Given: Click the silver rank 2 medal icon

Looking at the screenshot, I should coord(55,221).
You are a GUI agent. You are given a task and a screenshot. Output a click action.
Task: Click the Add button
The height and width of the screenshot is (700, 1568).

_Exercise:_
Exactly as it stands, output the whole listing.

_Answer box:_
Given: Click the silver rank 2 medal icon

Looking at the screenshot, I should coord(55,221).
You are a GUI agent. You are given a task and a screenshot. Output a click action.
Task: Click the Add button
The height and width of the screenshot is (700, 1568).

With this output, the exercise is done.